[DATA IN THIS EXERCISE]:
━━━━━━━━━━━━━━━━━━━━

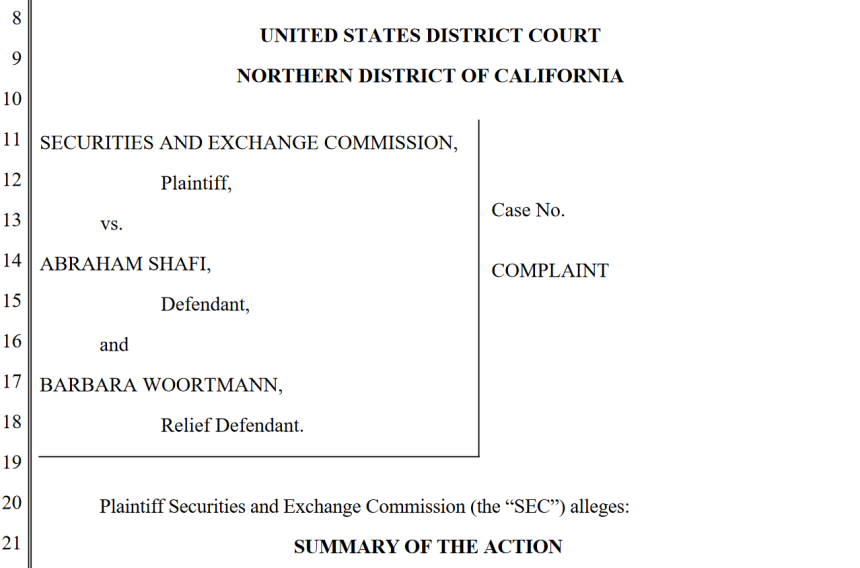Viewport: 860px width, 568px height.
Task: Click the word and on line 16
Action: 114,345
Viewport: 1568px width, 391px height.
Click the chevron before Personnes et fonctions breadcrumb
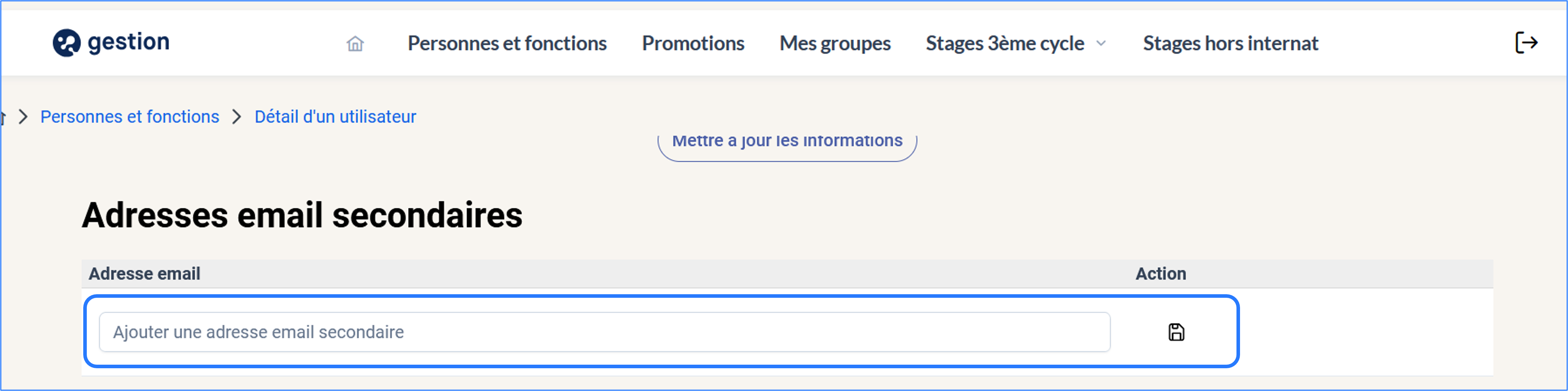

━━━━━━━━━━━━━━━━━━━━

Output, exactly and without pictures, the lines above that run from the one containing "Viewport: 1568px width, 391px height." through the last line of the entries, inclusive.

Viewport: 1568px width, 391px height.
Click the chevron before Personnes et fonctions breadcrumb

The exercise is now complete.